— START —
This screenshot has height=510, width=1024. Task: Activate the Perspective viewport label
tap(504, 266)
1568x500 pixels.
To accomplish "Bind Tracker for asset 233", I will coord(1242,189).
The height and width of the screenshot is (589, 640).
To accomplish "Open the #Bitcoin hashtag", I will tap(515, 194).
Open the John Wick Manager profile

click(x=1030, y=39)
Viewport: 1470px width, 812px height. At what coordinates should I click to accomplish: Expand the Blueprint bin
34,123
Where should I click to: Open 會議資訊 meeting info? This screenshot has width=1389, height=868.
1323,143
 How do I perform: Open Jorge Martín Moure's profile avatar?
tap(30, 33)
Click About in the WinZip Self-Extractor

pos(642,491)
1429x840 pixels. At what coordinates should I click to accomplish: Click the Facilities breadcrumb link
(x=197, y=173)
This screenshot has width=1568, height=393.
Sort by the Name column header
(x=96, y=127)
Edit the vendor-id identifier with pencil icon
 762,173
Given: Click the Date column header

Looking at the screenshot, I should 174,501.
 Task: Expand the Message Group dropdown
— END —
__Work instructions__.
Quote every one of the records above verbatim, keeping each line as it appears.

__Solution__.
This screenshot has height=510, width=1024. Task: Activate the Perspective viewport label
tap(504, 266)
1568x500 pixels.
To accomplish "Bind Tracker for asset 233", I will coord(1242,189).
The height and width of the screenshot is (589, 640).
To accomplish "Open the #Bitcoin hashtag", I will tap(515, 194).
Open the John Wick Manager profile

click(x=1030, y=39)
Viewport: 1470px width, 812px height. At what coordinates should I click to accomplish: Expand the Blueprint bin
34,123
Where should I click to: Open 會議資訊 meeting info? This screenshot has width=1389, height=868.
1323,143
 How do I perform: Open Jorge Martín Moure's profile avatar?
tap(30, 33)
Click About in the WinZip Self-Extractor

pos(642,491)
1429x840 pixels. At what coordinates should I click to accomplish: Click the Facilities breadcrumb link
(x=197, y=173)
This screenshot has width=1568, height=393.
Sort by the Name column header
(x=96, y=127)
Edit the vendor-id identifier with pencil icon
 762,173
Given: Click the Date column header

Looking at the screenshot, I should 174,501.
 Task: Expand the Message Group dropdown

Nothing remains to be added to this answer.